··· Selected text

I installed the Asus TV FM card and I love it. Very easy to use and no-hassle setup. Originally, my purpose was to have VIVO (Video-in and Video-out) so that I could do some importing, editing, and then exporting of some videos that I have been experimenting with. But since the card picks up FM stations, that has come in handy for obvious reasons. Thinking of hooking up a cable TV signal to it, but I already have a TV in the same room, so it's not something I plan to do right away.

:cool:

yeh, i like mine cause it came with a remote :D :woot: :D

yeah, i have a ATI AIW 7500....all the TV and other features it has are certainly nice, plus the 64megs is plenty to play games (not super high quality huge resolution maybe, but it's still plenty good to at least play them)....i plan to stick with ATI AIW as long as i can....

what is the latest AIW card from ATI? something like the 9800 PRO AIW or something? none of the XT cards are AIW, are they?

why do you say it sucks?:wacko:o:

Why? Muahaha.

  • It takes up 25-30% CPU usage when watching TV (not recording). My old crapola Flyvideo 98 used 1-2%.
  • The bundled software is the biggest piece of crap in the entire world. Other programs such as DScaler or TV tuners in Linux don't work because the card mysteriously locks itself down (as in, unable to change channel or any setting). This is a known issue with Pinnacle cards.
  • Support is non-existant. Never recieved a reply to an e-mail, ever.
  • Compression options for recorded television are poor. I realise you can't expect real-time DivX encoding, but 1.2GB file for an hour of television is a little over the top.

······

- Work to complete -
• A. In the TV tuner card discussion, what file size does one poster give for an hour of recorded television?
• B. Extend the TV tuner card discussion by writing what comes next after its final post.
The lines here come from a separate source, unrelated to the forum text.

··· Data extract

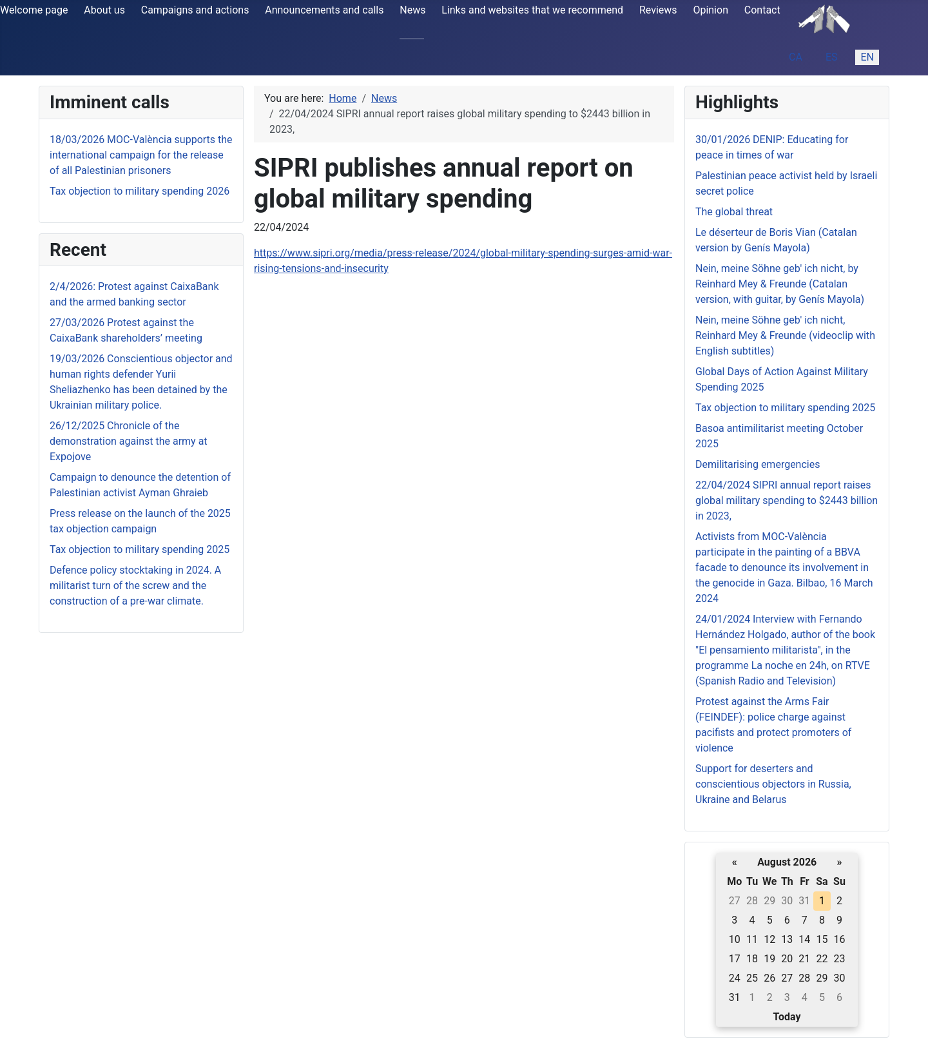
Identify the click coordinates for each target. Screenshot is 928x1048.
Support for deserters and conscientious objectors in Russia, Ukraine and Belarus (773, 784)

······
··· Data extract

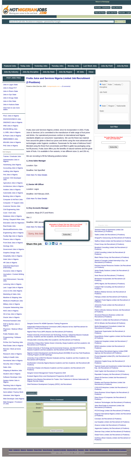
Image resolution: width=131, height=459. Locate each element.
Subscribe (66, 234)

······
··· Data extract

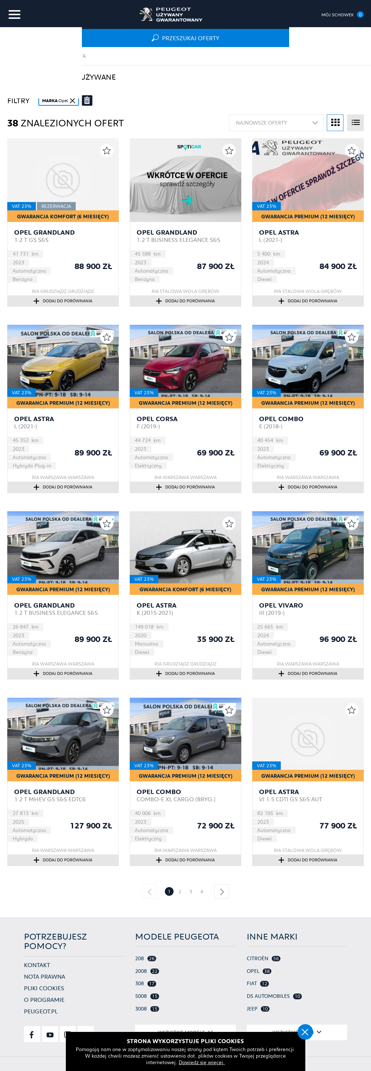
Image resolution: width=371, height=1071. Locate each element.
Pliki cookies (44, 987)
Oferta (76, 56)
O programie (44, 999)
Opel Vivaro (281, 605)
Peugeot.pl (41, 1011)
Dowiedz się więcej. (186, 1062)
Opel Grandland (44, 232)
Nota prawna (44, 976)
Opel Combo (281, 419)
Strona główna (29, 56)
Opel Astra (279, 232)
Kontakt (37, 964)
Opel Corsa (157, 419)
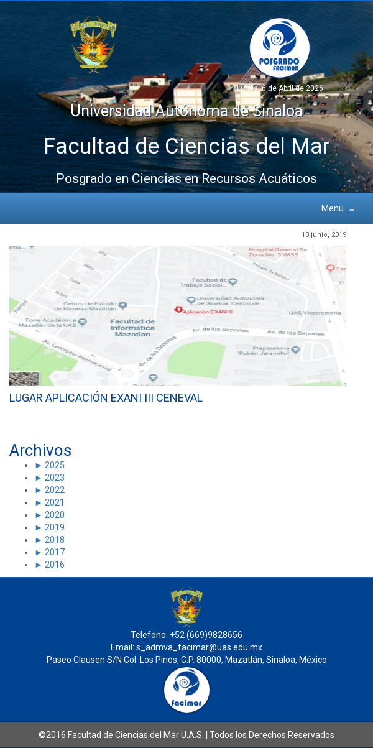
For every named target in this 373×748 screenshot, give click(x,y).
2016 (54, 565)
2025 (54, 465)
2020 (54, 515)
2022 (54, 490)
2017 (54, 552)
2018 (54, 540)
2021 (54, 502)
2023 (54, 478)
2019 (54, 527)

······

- Answer set -
• A. 1.2GB

• B.
  • Buttons on the PCTV interface occasionally disappear. I think it has something to do with an incompatibility with XP themes (including Luna). Does this on multiple computers, so I know it just aint me.
  • The old version of PCTV (which I was stuck with for 1.5 years before they finally decided to update) required to be opened and closed about 2 or 3 times before it would let me schedule a recording.
  • It's evil!!

Hissssss! Hissssssssssssss:p:p

I've said it before I'll say it again. Don't get a Creative Digital VCR. It is a worthless turd.

so i hear. :)

i have an ATI TV wonder, which i'm actually attempting to set up an HTPC with downstairs.

in my main computer i have an ASUS TV card, which i'm actually pretty happy with.

i have an ATI TV wonder, which i'm actually attempting to set up an HTPC with downstairs.

in my main computer i have an ASUS TV card, which i'm actually pretty happy with.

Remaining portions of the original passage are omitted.